Collected data entries
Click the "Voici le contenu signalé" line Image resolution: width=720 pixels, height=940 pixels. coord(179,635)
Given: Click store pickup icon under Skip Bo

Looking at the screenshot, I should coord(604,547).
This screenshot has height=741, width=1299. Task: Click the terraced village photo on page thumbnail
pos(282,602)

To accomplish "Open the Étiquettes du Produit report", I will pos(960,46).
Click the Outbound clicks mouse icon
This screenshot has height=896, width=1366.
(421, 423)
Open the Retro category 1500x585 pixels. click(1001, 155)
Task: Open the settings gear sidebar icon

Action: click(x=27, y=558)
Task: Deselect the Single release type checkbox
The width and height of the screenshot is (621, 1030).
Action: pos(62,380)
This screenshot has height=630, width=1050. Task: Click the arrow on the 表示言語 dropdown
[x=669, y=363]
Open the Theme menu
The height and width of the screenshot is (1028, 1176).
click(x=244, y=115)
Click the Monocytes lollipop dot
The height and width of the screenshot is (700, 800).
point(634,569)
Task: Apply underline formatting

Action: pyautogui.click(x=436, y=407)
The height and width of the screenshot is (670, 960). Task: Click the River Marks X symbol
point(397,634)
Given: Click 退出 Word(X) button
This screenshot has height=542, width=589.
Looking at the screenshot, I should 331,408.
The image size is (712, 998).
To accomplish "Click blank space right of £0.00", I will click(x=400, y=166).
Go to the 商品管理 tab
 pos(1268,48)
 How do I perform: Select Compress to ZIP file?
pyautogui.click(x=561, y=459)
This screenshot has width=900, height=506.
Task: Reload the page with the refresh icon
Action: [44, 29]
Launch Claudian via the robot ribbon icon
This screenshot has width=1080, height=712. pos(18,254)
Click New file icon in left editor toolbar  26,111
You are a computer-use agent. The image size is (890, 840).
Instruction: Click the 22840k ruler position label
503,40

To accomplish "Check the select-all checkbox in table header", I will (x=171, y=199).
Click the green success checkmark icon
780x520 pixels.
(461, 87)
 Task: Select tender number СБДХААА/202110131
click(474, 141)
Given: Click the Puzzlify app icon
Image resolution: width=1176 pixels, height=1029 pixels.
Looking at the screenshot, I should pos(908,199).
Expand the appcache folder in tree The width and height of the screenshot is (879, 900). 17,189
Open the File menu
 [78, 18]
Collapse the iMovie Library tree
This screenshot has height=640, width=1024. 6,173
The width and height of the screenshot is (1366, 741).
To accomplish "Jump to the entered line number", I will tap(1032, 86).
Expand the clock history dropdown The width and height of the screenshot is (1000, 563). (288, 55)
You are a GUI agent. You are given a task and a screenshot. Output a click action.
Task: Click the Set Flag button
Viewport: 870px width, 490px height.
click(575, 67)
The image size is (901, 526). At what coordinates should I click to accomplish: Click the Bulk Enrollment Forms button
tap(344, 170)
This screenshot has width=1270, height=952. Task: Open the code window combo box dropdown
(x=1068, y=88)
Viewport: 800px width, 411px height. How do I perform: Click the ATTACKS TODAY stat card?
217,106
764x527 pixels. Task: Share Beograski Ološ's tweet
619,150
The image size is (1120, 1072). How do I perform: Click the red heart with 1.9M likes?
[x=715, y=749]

## TASK GOAL
What is needed is the data above, output in full and exactly as it stands.

## ANSWER TO THIS EXERCISE
Click the "Voici le contenu signalé" line Image resolution: width=720 pixels, height=940 pixels. coord(179,635)
Given: Click store pickup icon under Skip Bo

Looking at the screenshot, I should coord(604,547).
This screenshot has height=741, width=1299. Task: Click the terraced village photo on page thumbnail
pos(282,602)

To accomplish "Open the Étiquettes du Produit report", I will pos(960,46).
Click the Outbound clicks mouse icon
This screenshot has height=896, width=1366.
(421, 423)
Open the Retro category 1500x585 pixels. click(1001, 155)
Task: Open the settings gear sidebar icon

Action: click(x=27, y=558)
Task: Deselect the Single release type checkbox
The width and height of the screenshot is (621, 1030).
Action: pos(62,380)
This screenshot has height=630, width=1050. Task: Click the arrow on the 表示言語 dropdown
[x=669, y=363]
Open the Theme menu
The height and width of the screenshot is (1028, 1176).
click(x=244, y=115)
Click the Monocytes lollipop dot
The height and width of the screenshot is (700, 800).
point(634,569)
Task: Apply underline formatting

Action: pyautogui.click(x=436, y=407)
The height and width of the screenshot is (670, 960). Task: Click the River Marks X symbol
point(397,634)
Given: Click 退出 Word(X) button
This screenshot has height=542, width=589.
Looking at the screenshot, I should 331,408.
The image size is (712, 998).
To accomplish "Click blank space right of £0.00", I will click(x=400, y=166).
Go to the 商品管理 tab
 pos(1268,48)
 How do I perform: Select Compress to ZIP file?
pyautogui.click(x=561, y=459)
This screenshot has width=900, height=506.
Task: Reload the page with the refresh icon
Action: [44, 29]
Launch Claudian via the robot ribbon icon
This screenshot has width=1080, height=712. pos(18,254)
Click New file icon in left editor toolbar  26,111
You are a computer-use agent. The image size is (890, 840).
Instruction: Click the 22840k ruler position label
503,40

To accomplish "Check the select-all checkbox in table header", I will (x=171, y=199).
Click the green success checkmark icon
780x520 pixels.
(461, 87)
 Task: Select tender number СБДХААА/202110131
click(474, 141)
Given: Click the Puzzlify app icon
Image resolution: width=1176 pixels, height=1029 pixels.
Looking at the screenshot, I should pos(908,199).
Expand the appcache folder in tree The width and height of the screenshot is (879, 900). 17,189
Open the File menu
 [78, 18]
Collapse the iMovie Library tree
This screenshot has height=640, width=1024. 6,173
The width and height of the screenshot is (1366, 741).
To accomplish "Jump to the entered line number", I will tap(1032, 86).
Expand the clock history dropdown The width and height of the screenshot is (1000, 563). (288, 55)
You are a GUI agent. You are given a task and a screenshot. Output a click action.
Task: Click the Set Flag button
Viewport: 870px width, 490px height.
click(575, 67)
The image size is (901, 526). At what coordinates should I click to accomplish: Click the Bulk Enrollment Forms button
tap(344, 170)
This screenshot has width=1270, height=952. Task: Open the code window combo box dropdown
(x=1068, y=88)
Viewport: 800px width, 411px height. How do I perform: Click the ATTACKS TODAY stat card?
217,106
764x527 pixels. Task: Share Beograski Ološ's tweet
619,150
The image size is (1120, 1072). How do I perform: Click the red heart with 1.9M likes?
[x=715, y=749]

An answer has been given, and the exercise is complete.